• [Text]
In making the determination that Plaintiff is not entitled to benefits, the Commissioner has adopted the following findings of the ALJ's decision:

(1) The claimant has not engaged in substantial gainful activity since the alleged onset date (20 CFR 416.971 et seq.).

(2) Since the alleged onset date of disability, July 30, 2010, the claimant has had the following severe impairments: disorders of the back and chronic Eustachian tube dysfunction due to a very complicated ear infection as a child (20 CFR 416.920(c)).

(3) Since the alleged onset date of disability, July 30, 2010, the claimant has not had an impairment or combination of impairments that meets
or medically equals the severity of one of the listed impairments in 20 CFR Part 404, Subpart P, Appendix 1 (20 CFR 416.920(d), 416.925 and 416.926).

(4) After careful consideration of the entire record, I find that prior to June 11, 2017, the date the claimant became disabled, the claimant had the residual functional capacity to perform reduced light work as defined in 20 CFR 416.967(a) except she could lift 20 pounds occasionally and 10 pounds frequently. She was able to stand and walk for two hours in an eight-hour workday and sit for six hours in an eight-hour workday. She was not able to climb ladders, ropes or scaffolds. She was able to frequently balance, and she was able to occasionally climb ramps/stairs, stoop, kneel, crouch and crawl. She must have avoided even moderate exposure to hazards. She would have needed a walker to assist with ambulation.

• [Material supplied]
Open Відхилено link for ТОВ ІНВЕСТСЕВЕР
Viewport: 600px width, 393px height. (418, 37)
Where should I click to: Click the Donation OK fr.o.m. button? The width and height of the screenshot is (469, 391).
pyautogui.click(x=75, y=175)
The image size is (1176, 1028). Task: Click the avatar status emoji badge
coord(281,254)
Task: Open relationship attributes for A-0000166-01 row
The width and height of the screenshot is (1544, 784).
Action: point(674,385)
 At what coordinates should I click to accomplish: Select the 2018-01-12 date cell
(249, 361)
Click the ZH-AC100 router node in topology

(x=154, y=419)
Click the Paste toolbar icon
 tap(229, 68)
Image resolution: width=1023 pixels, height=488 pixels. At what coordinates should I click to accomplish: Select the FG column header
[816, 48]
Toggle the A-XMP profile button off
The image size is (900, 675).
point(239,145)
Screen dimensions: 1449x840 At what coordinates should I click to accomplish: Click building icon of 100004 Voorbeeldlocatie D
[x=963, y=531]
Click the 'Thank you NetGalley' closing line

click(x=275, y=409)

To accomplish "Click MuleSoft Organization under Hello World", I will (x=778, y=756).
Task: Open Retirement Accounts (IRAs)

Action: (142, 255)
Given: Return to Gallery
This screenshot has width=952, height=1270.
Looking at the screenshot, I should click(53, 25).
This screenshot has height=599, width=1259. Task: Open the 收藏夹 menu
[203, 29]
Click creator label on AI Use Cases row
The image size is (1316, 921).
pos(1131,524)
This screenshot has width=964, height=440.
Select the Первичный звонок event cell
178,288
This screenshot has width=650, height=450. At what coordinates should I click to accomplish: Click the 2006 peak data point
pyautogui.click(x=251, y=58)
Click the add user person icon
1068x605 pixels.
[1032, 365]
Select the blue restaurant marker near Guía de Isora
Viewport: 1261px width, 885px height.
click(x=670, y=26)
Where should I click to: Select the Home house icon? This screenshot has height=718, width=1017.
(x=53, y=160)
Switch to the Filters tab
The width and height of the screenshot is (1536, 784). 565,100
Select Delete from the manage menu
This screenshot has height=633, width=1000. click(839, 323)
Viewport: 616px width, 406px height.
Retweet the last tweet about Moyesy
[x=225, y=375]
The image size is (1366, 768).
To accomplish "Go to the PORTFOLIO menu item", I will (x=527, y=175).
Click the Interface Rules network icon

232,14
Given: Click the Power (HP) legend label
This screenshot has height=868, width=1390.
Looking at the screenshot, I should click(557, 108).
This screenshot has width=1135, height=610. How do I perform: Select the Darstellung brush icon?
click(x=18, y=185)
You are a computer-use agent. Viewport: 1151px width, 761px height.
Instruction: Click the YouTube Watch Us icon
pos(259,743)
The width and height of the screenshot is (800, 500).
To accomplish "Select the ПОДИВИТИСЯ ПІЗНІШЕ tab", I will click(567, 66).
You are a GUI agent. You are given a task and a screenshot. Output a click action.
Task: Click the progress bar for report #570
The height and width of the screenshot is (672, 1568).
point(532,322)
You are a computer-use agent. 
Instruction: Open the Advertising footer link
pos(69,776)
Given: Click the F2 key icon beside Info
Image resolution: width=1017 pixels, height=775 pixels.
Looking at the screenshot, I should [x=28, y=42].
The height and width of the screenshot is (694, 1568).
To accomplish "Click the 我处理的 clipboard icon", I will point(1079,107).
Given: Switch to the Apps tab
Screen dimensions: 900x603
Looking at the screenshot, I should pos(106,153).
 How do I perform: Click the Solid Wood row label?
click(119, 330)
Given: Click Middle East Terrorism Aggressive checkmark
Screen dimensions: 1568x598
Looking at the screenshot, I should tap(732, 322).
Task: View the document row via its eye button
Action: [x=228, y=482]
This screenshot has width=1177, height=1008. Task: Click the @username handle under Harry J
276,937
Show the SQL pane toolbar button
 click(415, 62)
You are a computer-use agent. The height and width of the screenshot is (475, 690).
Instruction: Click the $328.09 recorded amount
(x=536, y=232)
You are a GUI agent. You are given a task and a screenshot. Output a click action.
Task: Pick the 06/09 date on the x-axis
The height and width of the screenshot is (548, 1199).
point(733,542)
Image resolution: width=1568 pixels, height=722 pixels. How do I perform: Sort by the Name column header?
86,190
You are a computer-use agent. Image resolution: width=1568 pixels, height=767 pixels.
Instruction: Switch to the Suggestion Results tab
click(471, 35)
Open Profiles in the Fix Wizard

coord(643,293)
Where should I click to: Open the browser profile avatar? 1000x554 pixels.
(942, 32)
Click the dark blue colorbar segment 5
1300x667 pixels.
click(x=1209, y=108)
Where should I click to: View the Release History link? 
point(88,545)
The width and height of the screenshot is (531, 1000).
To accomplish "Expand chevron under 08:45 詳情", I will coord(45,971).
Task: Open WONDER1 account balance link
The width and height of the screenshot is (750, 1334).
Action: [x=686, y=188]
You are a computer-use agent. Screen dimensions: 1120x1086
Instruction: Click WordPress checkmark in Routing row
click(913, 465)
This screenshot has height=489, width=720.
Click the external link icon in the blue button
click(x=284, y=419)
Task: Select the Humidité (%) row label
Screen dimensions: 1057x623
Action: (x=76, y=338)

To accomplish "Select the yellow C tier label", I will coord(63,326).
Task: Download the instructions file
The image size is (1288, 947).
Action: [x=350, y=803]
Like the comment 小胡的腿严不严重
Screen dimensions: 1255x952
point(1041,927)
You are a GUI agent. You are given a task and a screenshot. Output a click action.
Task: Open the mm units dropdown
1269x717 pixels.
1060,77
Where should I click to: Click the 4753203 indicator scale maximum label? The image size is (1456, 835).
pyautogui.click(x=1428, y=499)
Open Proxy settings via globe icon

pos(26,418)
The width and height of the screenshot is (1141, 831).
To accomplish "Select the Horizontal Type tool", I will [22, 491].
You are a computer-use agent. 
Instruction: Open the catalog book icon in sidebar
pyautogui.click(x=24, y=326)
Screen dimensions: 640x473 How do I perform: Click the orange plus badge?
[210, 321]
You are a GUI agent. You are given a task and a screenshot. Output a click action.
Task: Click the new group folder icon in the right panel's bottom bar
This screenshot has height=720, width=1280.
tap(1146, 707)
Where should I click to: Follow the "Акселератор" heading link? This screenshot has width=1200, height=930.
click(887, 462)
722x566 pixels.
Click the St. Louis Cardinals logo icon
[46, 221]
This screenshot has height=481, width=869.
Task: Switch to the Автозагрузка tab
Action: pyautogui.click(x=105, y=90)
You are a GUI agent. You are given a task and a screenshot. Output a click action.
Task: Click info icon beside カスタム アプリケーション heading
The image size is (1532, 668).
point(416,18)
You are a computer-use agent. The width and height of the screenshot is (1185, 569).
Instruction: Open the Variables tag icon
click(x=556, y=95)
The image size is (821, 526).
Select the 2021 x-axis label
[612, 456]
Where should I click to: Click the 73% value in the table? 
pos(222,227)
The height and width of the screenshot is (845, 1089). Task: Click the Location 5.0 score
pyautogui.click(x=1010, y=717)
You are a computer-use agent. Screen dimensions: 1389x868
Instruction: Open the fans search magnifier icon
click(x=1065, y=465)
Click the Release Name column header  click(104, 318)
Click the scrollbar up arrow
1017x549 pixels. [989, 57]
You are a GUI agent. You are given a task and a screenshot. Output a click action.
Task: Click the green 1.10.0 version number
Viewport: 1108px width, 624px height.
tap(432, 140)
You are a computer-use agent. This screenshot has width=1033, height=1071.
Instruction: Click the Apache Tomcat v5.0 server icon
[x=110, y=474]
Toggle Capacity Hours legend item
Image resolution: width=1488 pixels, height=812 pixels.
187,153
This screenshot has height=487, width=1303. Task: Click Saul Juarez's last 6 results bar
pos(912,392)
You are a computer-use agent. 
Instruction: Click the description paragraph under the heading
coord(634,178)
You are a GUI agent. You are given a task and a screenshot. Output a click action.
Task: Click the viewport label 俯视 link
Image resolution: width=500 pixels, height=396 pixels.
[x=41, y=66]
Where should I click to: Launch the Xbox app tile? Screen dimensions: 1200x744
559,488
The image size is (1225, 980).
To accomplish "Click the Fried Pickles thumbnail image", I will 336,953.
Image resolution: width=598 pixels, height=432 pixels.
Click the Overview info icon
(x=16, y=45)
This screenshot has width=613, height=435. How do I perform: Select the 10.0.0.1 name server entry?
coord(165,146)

• [Questions on the material]
**a)** From the ALJ findings above, print the part that opens with the words containing "In making the" and closes with "416.925 and 416.926).". Copy it word for word.
**b)** Turn the paragraph of the ALJ findings that begins "(4) After careful consideration" into a short list that keeps its main facts.

• [Completed exercise]
**a)**
In making the determination that Plaintiff is not entitled to benefits, the Commissioner has adopted the following findings of the ALJ's decision:

(1) The claimant has not engaged in substantial gainful activity since the alleged onset date (20 CFR 416.971 et seq.).

(2) Since the alleged onset date of disability, July 30, 2010, the claimant has had the following severe impairments: disorders of the back and chronic Eustachian tube dysfunction due to a very complicated ear infection as a child (20 CFR 416.920(c)).

(3) Since the alleged onset date of disability, July 30, 2010, the claimant has not had an impairment or combination of impairments that meets
or medically equals the severity of one of the listed impairments in 20 CFR Part 404, Subpart P, Appendix 1 (20 CFR 416.920(d), 416.925 and 416.926).

**b)**
Before June 11, 2017, the date the claimant became disabled, she could perform reduced light work as defined in 20 CFR 416.967(a), with these limits:
- Lift 20 pounds occasionally and 10 pounds frequently
- Stand and walk for two hours and sit for six hours in an eight-hour workday
- No climbing of ladders, ropes or scaffolds
- Frequent balancing; occasional climbing of ramps/stairs, stooping, kneeling, crouching and crawling
- Avoid even moderate exposure to hazards
- Need a walker to assist with ambulation